Work instructions: Please transcribe the following records in full, exactly as given.

Stored data:
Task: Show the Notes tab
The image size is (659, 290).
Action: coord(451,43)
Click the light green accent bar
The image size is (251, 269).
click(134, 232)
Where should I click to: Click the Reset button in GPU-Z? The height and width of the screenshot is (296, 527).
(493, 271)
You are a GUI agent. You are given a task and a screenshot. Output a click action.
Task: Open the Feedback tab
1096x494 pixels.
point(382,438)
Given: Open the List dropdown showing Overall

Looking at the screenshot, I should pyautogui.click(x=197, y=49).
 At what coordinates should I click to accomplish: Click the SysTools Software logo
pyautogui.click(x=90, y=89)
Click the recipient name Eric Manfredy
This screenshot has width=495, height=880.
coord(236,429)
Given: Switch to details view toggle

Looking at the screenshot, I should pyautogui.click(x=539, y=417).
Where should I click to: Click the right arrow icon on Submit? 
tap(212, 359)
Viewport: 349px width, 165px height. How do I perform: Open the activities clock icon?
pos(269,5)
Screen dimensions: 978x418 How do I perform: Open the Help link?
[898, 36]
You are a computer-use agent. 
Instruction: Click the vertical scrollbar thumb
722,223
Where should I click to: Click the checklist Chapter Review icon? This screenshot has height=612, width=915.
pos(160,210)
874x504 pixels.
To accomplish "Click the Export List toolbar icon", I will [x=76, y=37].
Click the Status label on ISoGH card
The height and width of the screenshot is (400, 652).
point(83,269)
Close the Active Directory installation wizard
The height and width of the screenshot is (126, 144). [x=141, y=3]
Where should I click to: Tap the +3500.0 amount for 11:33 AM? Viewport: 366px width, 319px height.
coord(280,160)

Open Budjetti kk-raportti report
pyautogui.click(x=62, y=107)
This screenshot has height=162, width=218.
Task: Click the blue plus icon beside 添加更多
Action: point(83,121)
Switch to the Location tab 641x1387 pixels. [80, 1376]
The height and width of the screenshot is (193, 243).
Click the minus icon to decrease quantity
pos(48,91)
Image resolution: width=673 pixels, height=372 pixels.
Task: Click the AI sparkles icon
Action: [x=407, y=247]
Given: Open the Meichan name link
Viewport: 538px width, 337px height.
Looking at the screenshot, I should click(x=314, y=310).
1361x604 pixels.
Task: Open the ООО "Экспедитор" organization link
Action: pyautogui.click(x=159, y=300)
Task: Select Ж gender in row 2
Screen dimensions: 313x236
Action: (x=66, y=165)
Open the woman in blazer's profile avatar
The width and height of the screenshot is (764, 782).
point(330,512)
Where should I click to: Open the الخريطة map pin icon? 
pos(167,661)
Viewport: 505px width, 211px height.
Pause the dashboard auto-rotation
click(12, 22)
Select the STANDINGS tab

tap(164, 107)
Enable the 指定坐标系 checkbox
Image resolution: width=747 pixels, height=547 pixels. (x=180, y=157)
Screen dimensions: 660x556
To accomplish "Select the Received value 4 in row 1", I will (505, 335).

Result below:
Task: Show the Notes tab
The image size is (659, 290).
Action: coord(451,43)
Click the light green accent bar
The image size is (251, 269).
click(134, 232)
Where should I click to: Click the Reset button in GPU-Z? The height and width of the screenshot is (296, 527).
(493, 271)
You are a GUI agent. You are given a task and a screenshot. Output a click action.
Task: Open the Feedback tab
1096x494 pixels.
point(382,438)
Given: Open the List dropdown showing Overall

Looking at the screenshot, I should pyautogui.click(x=197, y=49).
 At what coordinates should I click to accomplish: Click the SysTools Software logo
pyautogui.click(x=90, y=89)
Click the recipient name Eric Manfredy
This screenshot has width=495, height=880.
coord(236,429)
Given: Switch to details view toggle

Looking at the screenshot, I should pyautogui.click(x=539, y=417).
Where should I click to: Click the right arrow icon on Submit? 
tap(212, 359)
Viewport: 349px width, 165px height. How do I perform: Open the activities clock icon?
pos(269,5)
Screen dimensions: 978x418 How do I perform: Open the Help link?
[898, 36]
You are a computer-use agent. 
Instruction: Click the vertical scrollbar thumb
722,223
Where should I click to: Click the checklist Chapter Review icon? This screenshot has height=612, width=915.
pos(160,210)
874x504 pixels.
To accomplish "Click the Export List toolbar icon", I will [x=76, y=37].
Click the Status label on ISoGH card
The height and width of the screenshot is (400, 652).
point(83,269)
Close the Active Directory installation wizard
The height and width of the screenshot is (126, 144). [x=141, y=3]
Where should I click to: Tap the +3500.0 amount for 11:33 AM? Viewport: 366px width, 319px height.
coord(280,160)

Open Budjetti kk-raportti report
pyautogui.click(x=62, y=107)
This screenshot has height=162, width=218.
Task: Click the blue plus icon beside 添加更多
Action: point(83,121)
Switch to the Location tab 641x1387 pixels. [80, 1376]
The height and width of the screenshot is (193, 243).
Click the minus icon to decrease quantity
pos(48,91)
Image resolution: width=673 pixels, height=372 pixels.
Task: Click the AI sparkles icon
Action: [x=407, y=247]
Given: Open the Meichan name link
Viewport: 538px width, 337px height.
Looking at the screenshot, I should click(x=314, y=310).
1361x604 pixels.
Task: Open the ООО "Экспедитор" organization link
Action: pyautogui.click(x=159, y=300)
Task: Select Ж gender in row 2
Screen dimensions: 313x236
Action: (x=66, y=165)
Open the woman in blazer's profile avatar
The width and height of the screenshot is (764, 782).
point(330,512)
Where should I click to: Open the الخريطة map pin icon? 
pos(167,661)
Viewport: 505px width, 211px height.
Pause the dashboard auto-rotation
click(12, 22)
Select the STANDINGS tab

tap(164, 107)
Enable the 指定坐标系 checkbox
Image resolution: width=747 pixels, height=547 pixels. (x=180, y=157)
Screen dimensions: 660x556
To accomplish "Select the Received value 4 in row 1", I will (505, 335).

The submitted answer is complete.